◆ Action item
Go through the data below and gather each line containing "computer".

Content starts

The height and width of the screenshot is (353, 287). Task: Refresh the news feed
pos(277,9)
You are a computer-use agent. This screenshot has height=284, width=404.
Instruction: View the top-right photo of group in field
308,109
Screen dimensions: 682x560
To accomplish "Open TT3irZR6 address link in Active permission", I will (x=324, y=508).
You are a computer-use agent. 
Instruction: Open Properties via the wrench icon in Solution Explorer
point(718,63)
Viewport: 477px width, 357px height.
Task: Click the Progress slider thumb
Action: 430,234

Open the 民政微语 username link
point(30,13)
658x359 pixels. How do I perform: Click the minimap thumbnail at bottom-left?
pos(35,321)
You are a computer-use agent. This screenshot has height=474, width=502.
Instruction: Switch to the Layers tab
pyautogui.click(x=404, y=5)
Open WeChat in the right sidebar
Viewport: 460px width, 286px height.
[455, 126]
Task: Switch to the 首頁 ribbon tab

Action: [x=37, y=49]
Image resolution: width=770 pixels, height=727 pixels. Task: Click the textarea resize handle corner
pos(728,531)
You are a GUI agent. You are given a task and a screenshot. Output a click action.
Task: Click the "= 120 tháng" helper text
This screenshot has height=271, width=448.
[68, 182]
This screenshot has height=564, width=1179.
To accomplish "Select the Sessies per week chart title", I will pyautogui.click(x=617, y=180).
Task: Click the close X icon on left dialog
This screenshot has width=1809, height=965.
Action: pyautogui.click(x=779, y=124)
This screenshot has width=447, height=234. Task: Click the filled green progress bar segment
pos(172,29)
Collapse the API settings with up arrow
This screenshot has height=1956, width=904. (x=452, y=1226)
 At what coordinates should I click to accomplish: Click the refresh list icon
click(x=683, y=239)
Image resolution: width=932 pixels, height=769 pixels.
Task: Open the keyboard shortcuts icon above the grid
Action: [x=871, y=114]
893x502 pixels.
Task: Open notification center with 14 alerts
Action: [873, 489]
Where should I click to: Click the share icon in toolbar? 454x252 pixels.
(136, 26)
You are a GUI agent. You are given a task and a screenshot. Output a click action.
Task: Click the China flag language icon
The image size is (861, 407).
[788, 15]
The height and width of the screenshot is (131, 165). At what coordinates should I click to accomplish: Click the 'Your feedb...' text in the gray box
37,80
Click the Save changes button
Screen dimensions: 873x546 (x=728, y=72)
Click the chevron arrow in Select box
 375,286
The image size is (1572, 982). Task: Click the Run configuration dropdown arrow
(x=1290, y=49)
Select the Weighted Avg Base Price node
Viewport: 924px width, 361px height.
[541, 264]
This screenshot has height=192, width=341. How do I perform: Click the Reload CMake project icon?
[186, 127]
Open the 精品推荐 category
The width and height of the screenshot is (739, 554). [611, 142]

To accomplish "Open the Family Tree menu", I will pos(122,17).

Content ends

◆ Exercise result
You are a computer-use agent. This screenshot has height=284, width=404.
You are a computer-use agent. 
You are a computer-use agent. This screenshot has height=474, width=502.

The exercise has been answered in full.